__Activity__. Each line of the data has to be transcribed exactly.

__Data records__.
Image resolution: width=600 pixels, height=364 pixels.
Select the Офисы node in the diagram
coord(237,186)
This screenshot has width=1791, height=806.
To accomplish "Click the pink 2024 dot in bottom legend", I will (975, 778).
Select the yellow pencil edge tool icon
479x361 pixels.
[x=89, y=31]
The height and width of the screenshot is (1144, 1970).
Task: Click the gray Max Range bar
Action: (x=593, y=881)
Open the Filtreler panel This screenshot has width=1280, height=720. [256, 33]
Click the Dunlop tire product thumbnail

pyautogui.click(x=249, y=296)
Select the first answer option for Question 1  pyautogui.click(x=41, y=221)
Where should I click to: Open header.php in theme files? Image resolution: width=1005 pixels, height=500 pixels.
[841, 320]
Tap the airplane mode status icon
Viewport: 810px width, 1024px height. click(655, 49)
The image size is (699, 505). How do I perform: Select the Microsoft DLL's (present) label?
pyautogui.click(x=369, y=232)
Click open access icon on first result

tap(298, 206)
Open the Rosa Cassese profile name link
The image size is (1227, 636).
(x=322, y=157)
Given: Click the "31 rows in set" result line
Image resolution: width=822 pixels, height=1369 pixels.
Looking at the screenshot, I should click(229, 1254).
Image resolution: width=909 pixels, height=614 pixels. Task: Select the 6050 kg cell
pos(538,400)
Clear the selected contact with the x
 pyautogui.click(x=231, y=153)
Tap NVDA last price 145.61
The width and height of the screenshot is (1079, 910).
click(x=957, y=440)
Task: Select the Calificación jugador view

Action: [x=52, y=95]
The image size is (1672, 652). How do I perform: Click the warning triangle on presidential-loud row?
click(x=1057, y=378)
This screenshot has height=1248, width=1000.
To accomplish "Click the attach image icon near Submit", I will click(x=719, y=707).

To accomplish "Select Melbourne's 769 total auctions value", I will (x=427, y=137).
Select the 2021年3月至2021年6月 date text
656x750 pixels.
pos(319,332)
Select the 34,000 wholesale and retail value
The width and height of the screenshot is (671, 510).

__Answer below__.
Image resolution: width=600 pixels, height=364 pixels.
Select the Офисы node in the diagram
coord(237,186)
This screenshot has width=1791, height=806.
To accomplish "Click the pink 2024 dot in bottom legend", I will (975, 778).
Select the yellow pencil edge tool icon
479x361 pixels.
[x=89, y=31]
The height and width of the screenshot is (1144, 1970).
Task: Click the gray Max Range bar
Action: (x=593, y=881)
Open the Filtreler panel This screenshot has width=1280, height=720. [256, 33]
Click the Dunlop tire product thumbnail

pyautogui.click(x=249, y=296)
Select the first answer option for Question 1  pyautogui.click(x=41, y=221)
Where should I click to: Open header.php in theme files? Image resolution: width=1005 pixels, height=500 pixels.
[841, 320]
Tap the airplane mode status icon
Viewport: 810px width, 1024px height. click(655, 49)
The image size is (699, 505). How do I perform: Select the Microsoft DLL's (present) label?
pyautogui.click(x=369, y=232)
Click open access icon on first result

tap(298, 206)
Open the Rosa Cassese profile name link
The image size is (1227, 636).
(x=322, y=157)
Given: Click the "31 rows in set" result line
Image resolution: width=822 pixels, height=1369 pixels.
Looking at the screenshot, I should click(229, 1254).
Image resolution: width=909 pixels, height=614 pixels. Task: Select the 6050 kg cell
pos(538,400)
Clear the selected contact with the x
 pyautogui.click(x=231, y=153)
Tap NVDA last price 145.61
The width and height of the screenshot is (1079, 910).
click(x=957, y=440)
Task: Select the Calificación jugador view

Action: [x=52, y=95]
The image size is (1672, 652). How do I perform: Click the warning triangle on presidential-loud row?
click(x=1057, y=378)
This screenshot has height=1248, width=1000.
To accomplish "Click the attach image icon near Submit", I will click(x=719, y=707).

To accomplish "Select Melbourne's 769 total auctions value", I will (x=427, y=137).
Select the 2021年3月至2021年6月 date text
656x750 pixels.
pos(319,332)
Select the 34,000 wholesale and retail value
The width and height of the screenshot is (671, 510).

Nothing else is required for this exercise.